Your task | Output the lines of the entries below beginning at the one with "539x649 pixels. At" and ending with the last, exactly as written and without pictures.

Extracted data |

◆ ◆ ◆ ◆

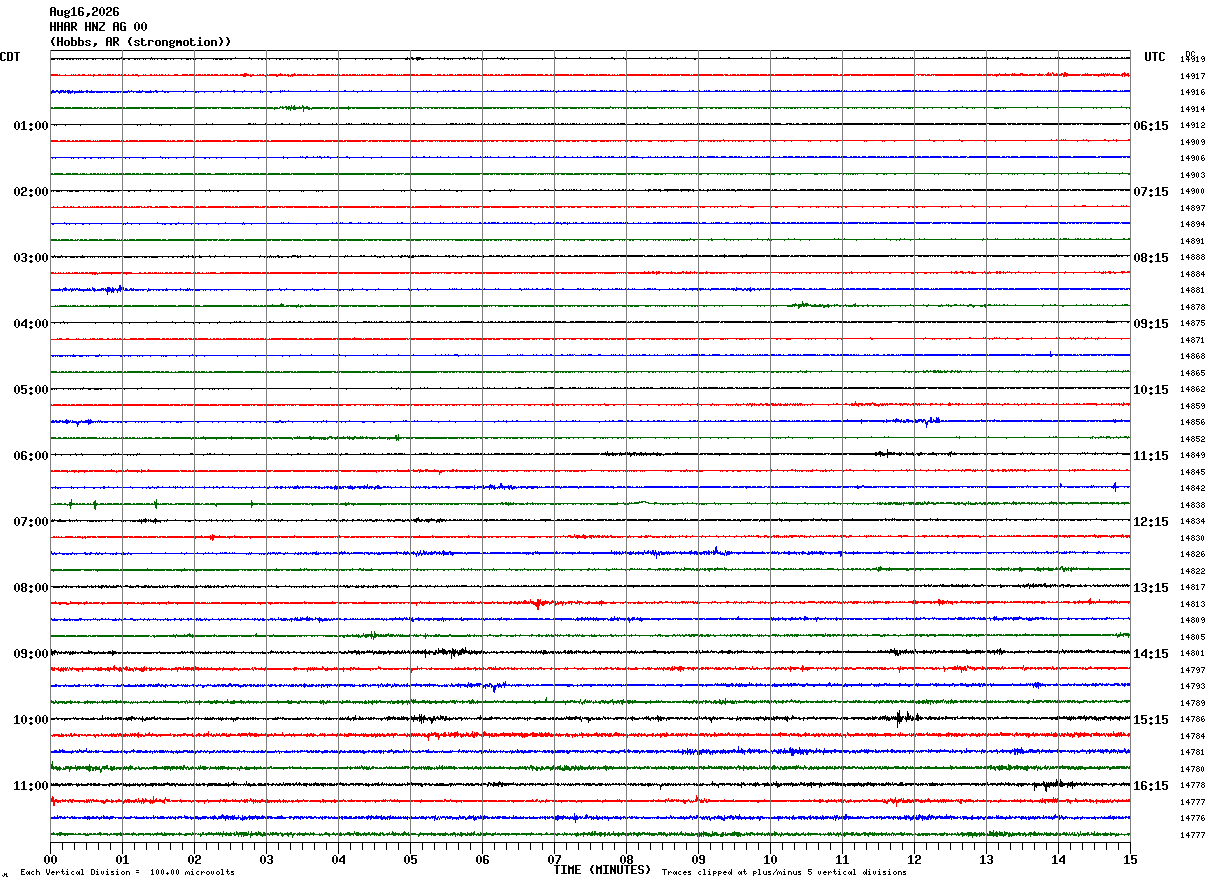Screen dimensions: 1210x886
Task: Click the TIME (MINUTES) axis title
Action: pyautogui.click(x=602, y=870)
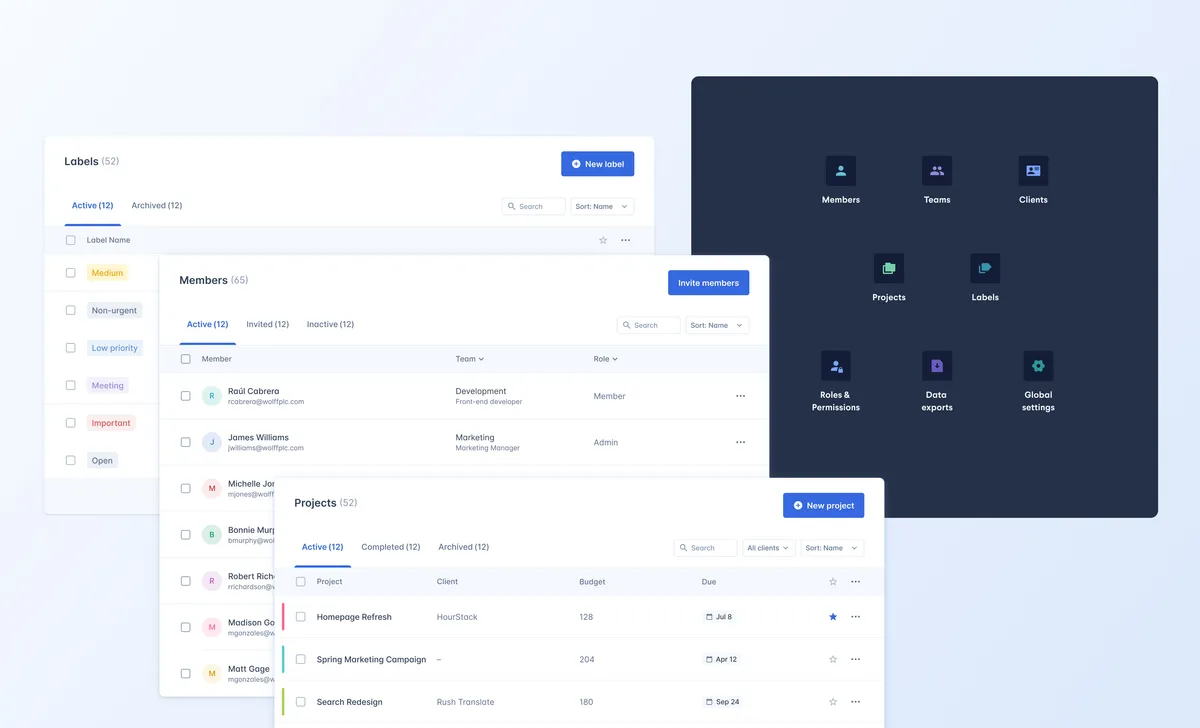Viewport: 1200px width, 728px height.
Task: Open the All clients filter dropdown
Action: point(768,547)
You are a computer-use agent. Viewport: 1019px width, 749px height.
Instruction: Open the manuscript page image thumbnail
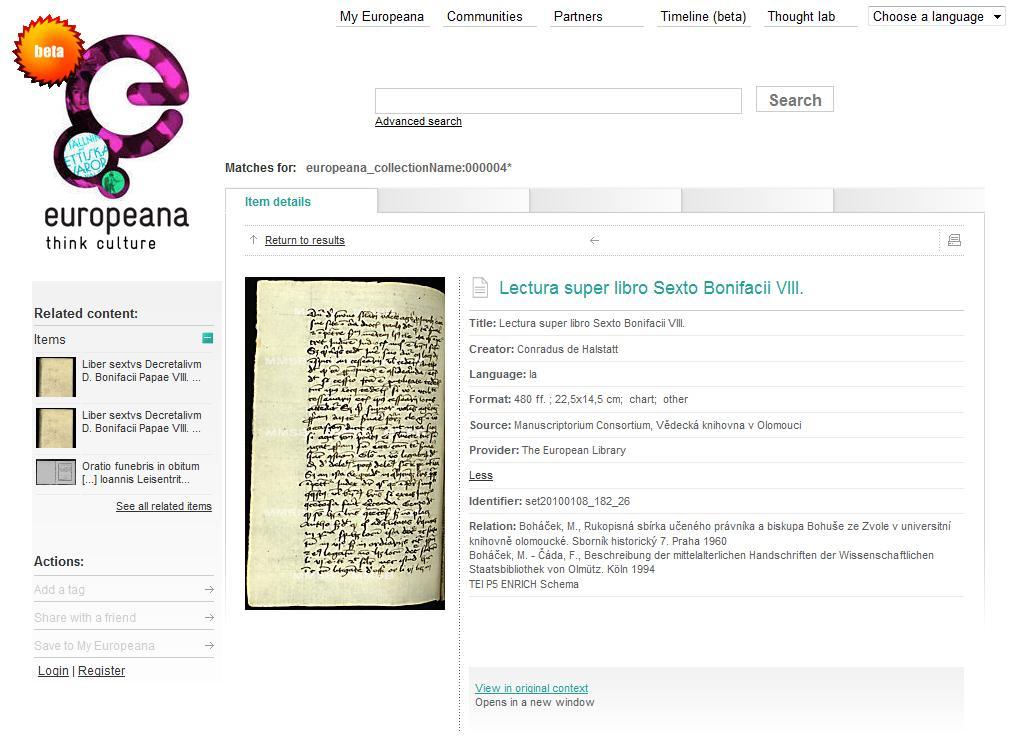(x=345, y=444)
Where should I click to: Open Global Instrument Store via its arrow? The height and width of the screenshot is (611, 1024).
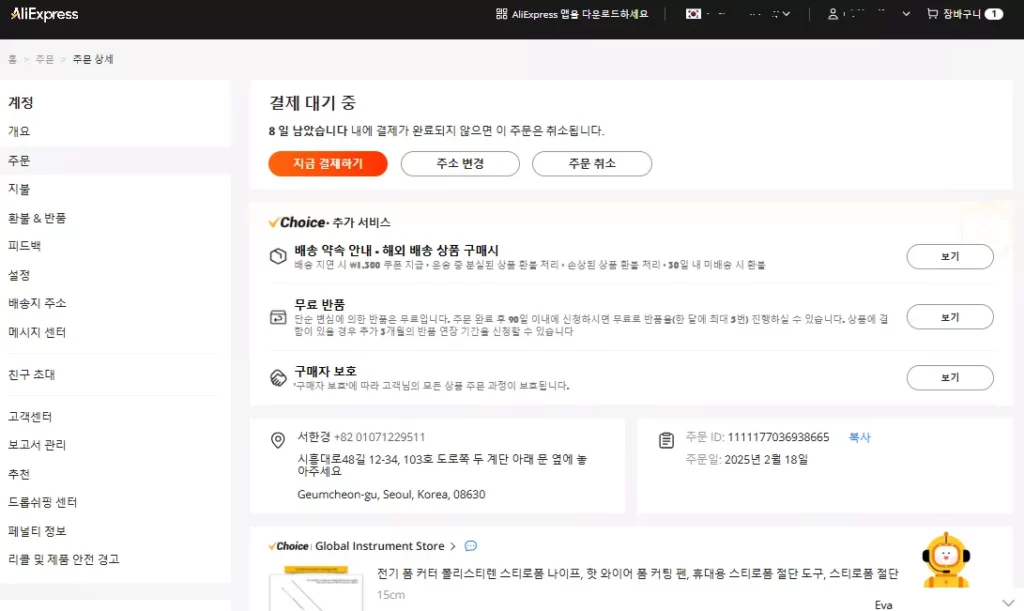[452, 546]
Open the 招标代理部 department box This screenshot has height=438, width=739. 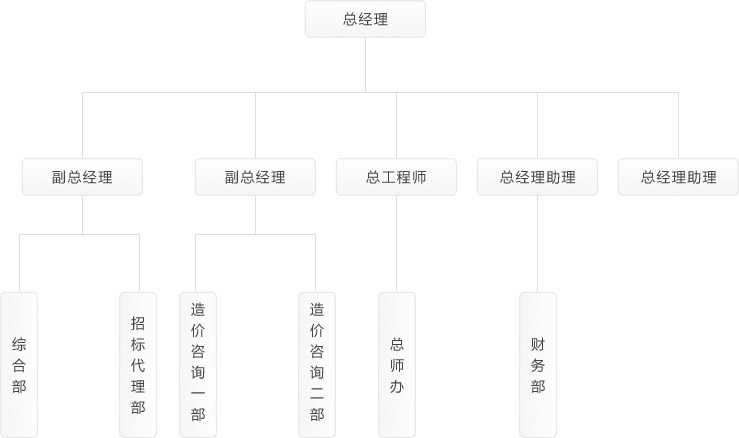click(138, 364)
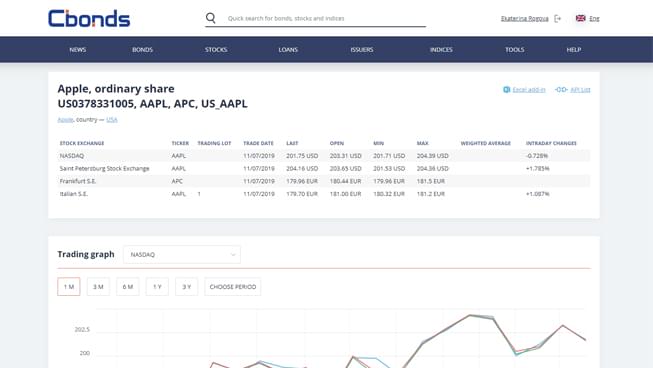653x368 pixels.
Task: Click the Excel add-in icon
Action: click(x=506, y=90)
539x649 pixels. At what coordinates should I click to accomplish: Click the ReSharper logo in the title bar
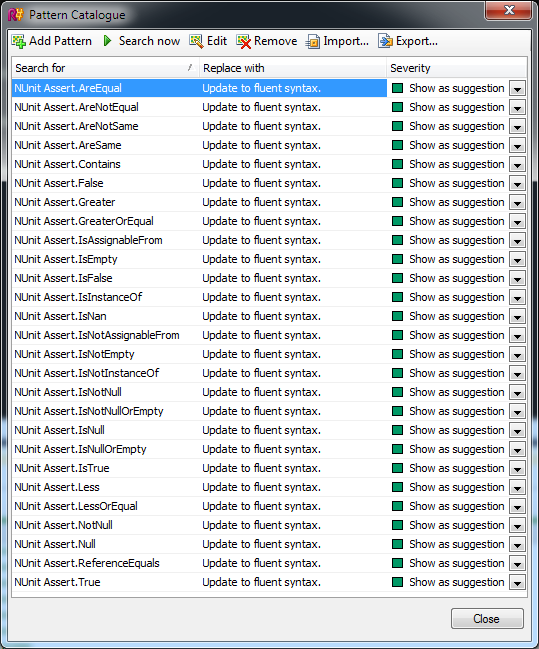pyautogui.click(x=15, y=15)
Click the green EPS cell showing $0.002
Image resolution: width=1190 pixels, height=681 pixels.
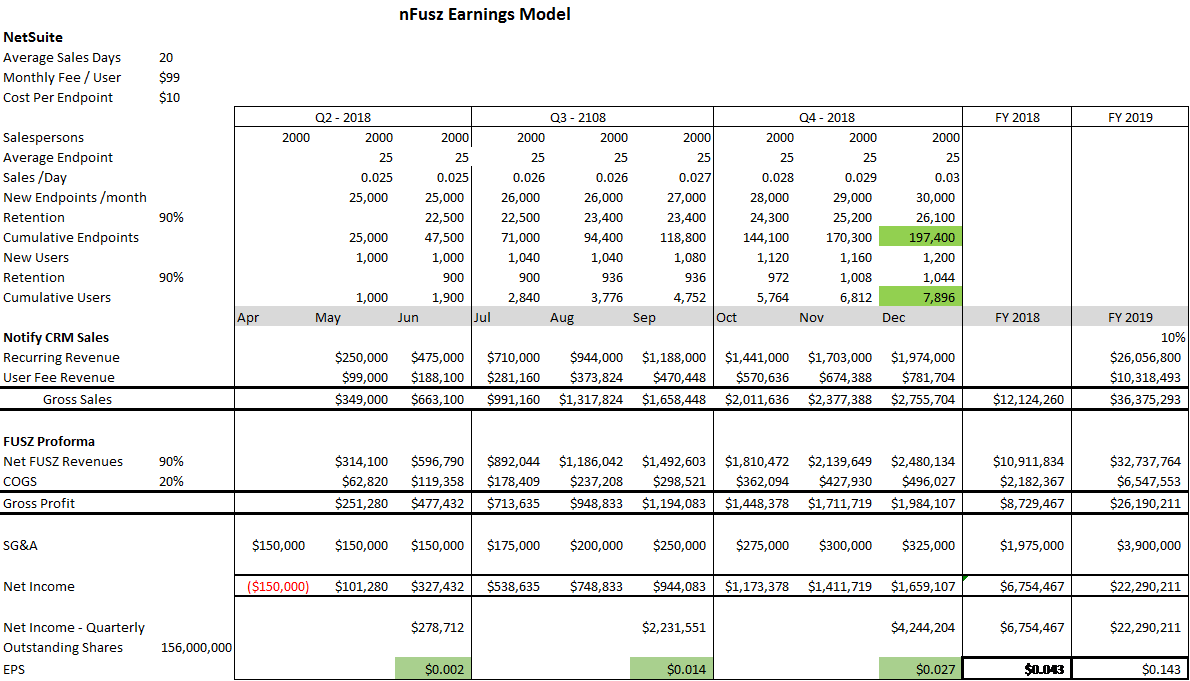(x=433, y=668)
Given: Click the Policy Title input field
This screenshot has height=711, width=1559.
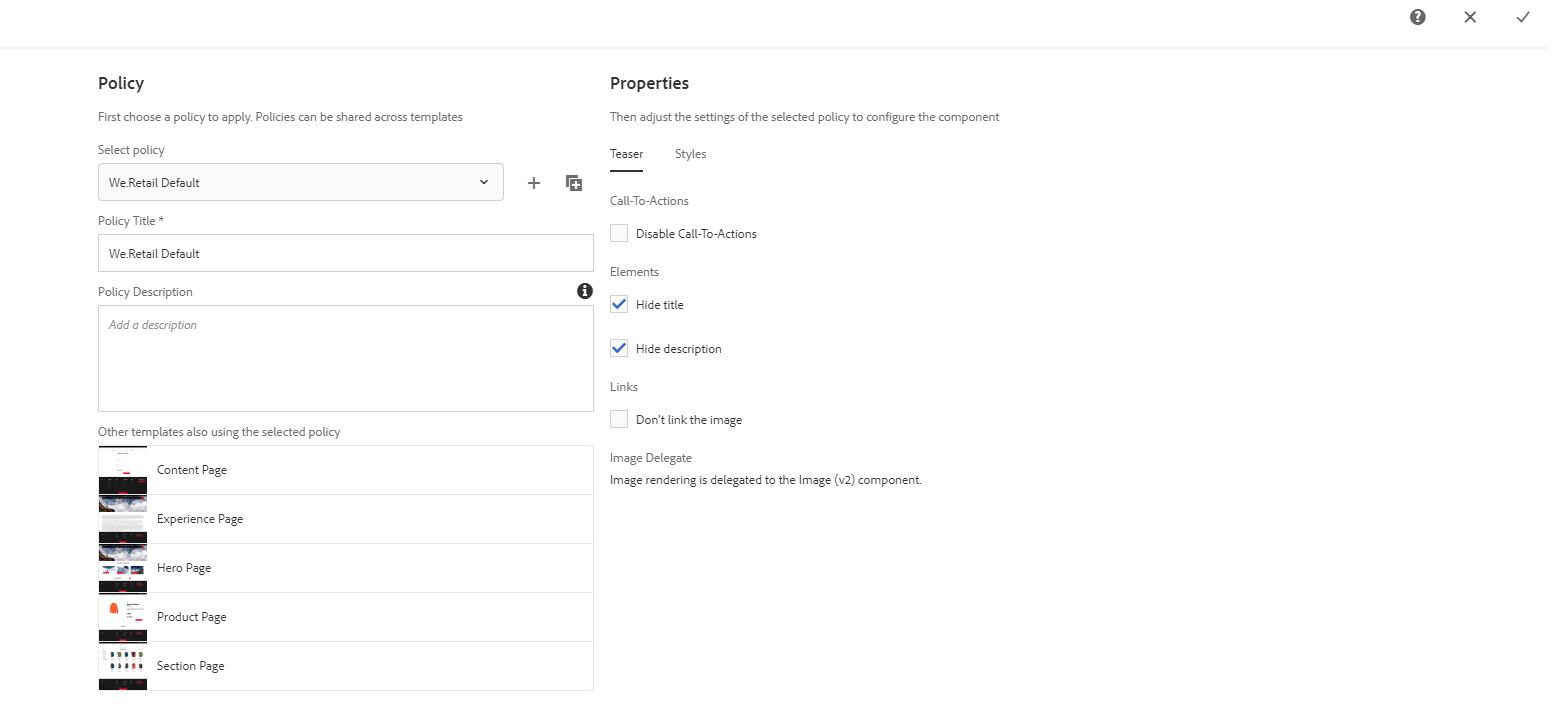Looking at the screenshot, I should coord(345,254).
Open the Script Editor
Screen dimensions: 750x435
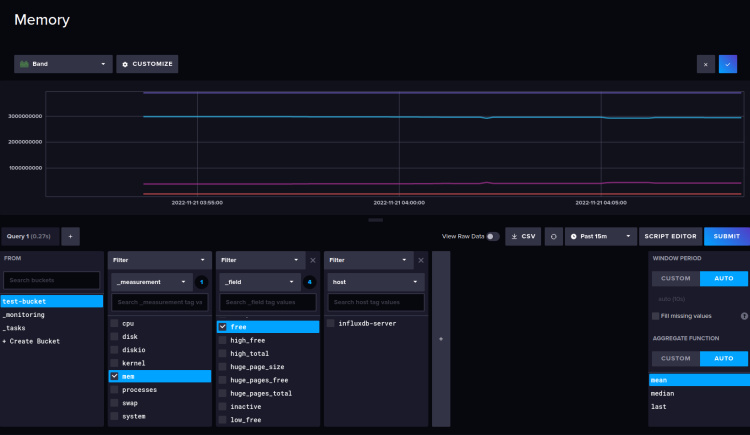point(669,236)
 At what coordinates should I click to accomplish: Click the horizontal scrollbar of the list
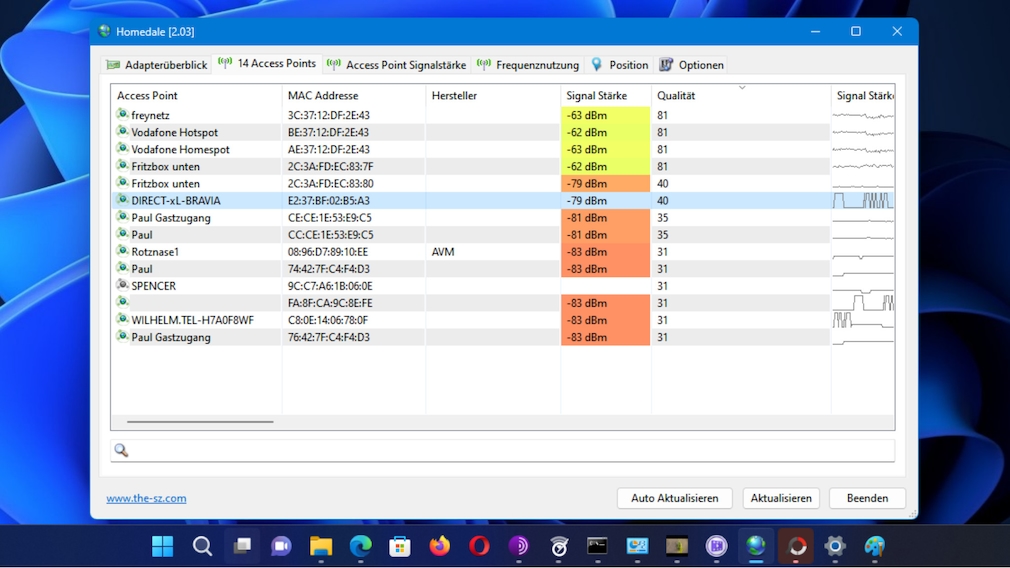(200, 422)
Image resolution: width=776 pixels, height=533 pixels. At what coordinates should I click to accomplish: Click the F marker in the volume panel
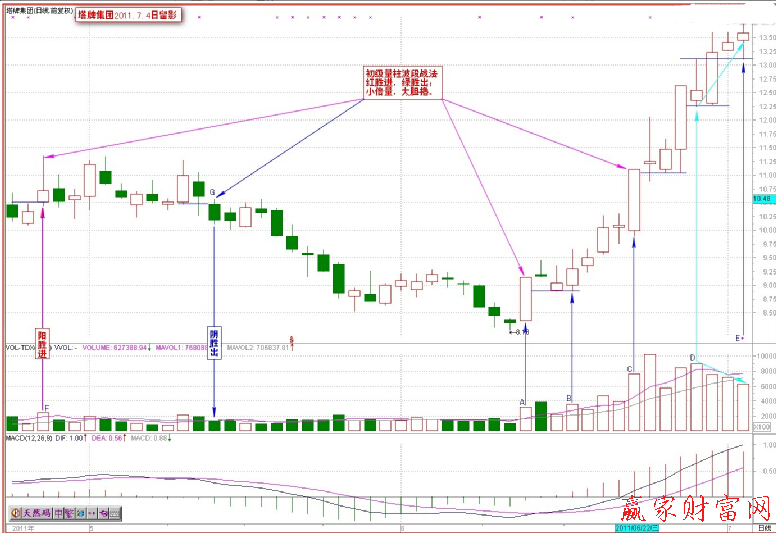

◆ ◆ ◆ ◆

Task answer |
539x649 pixels. At what coordinates should I click to accomplish: Click the ReSharper logo in the title bar
pyautogui.click(x=15, y=15)
Click the green EPS cell showing $0.002
Image resolution: width=1190 pixels, height=681 pixels.
(x=433, y=668)
Given: Click the Policy Title input field
This screenshot has height=711, width=1559.
Looking at the screenshot, I should coord(345,254).
Open the Script Editor
Screen dimensions: 750x435
point(669,236)
 At what coordinates should I click to accomplish: Click the horizontal scrollbar of the list
(200, 422)
Image resolution: width=776 pixels, height=533 pixels. At what coordinates should I click to accomplish: Click the F marker in the volume panel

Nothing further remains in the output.